One thing that was important was to make an alternate docker-compose.yml that excluded the selenium container--all it did was cause problems and was only useful for local testing. In addition, it was important to choose an instance type that could handle building containers. The reason why containers couldn't be built from our Dockerfile was that the instance simply did not have the memory to complete the build. Instead of a t1.micro instance, an m3.medium is what worked. It is also important to have sufficient disk space--8GB is far too small. To be safe, 256GB would be ideal.

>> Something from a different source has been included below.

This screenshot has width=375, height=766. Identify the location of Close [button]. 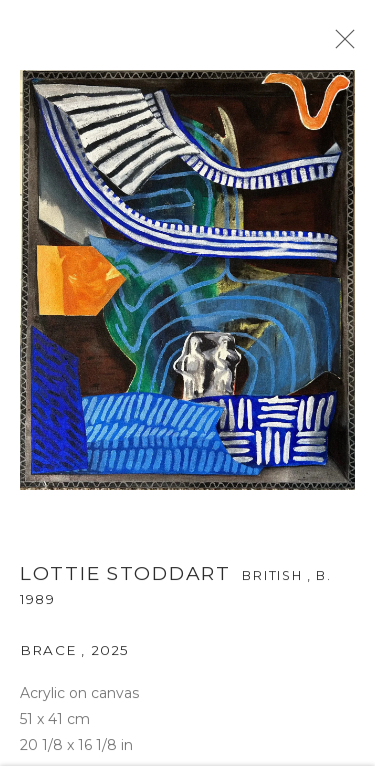
(344, 45).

It is important to have an After Install script run service docker start when doing the necessary Docker installation and setup (including installing Docker-Compose). This is to explicitly start running the Docker daemon--without this command, you will get the error Could not connect to Docker daemon. When installing Docker-Compose, it is important to place it in /opt/bin/ so that the binary is used via /opt/bin/docker-compose. There are problems with placing it in /usr/local/bin (I don't exactly remember what problems, but it's related to the particular Linux distribution for the Amazon Linux AMI). The After Install script needs to be run as root (runas: root in the appspec.yml AfterInstall section).
Additionally, the final phase of deployment, which is starting up the containers with docker-compose up (more specifically /opt/bin/docker-compose -f docker-compose-aws.yml up), needs to be run in the background with stdin and stdout redirected to /dev/null:
/opt/bin/docker-compose -f docker-compose-aws.yml up -d > /dev/null 2> /dev/null < /dev/null &
Otherwise, once the server is started, the deployment will hang because the final script command (in the ApplicationStart section of my appspec.yml in my case) doesn't exit. This will probably result in a deployment failure after the default deployment timeout of 1 hour.
If all goes well, then the site can finally be accessed at the instance's public DNS and port in your browser.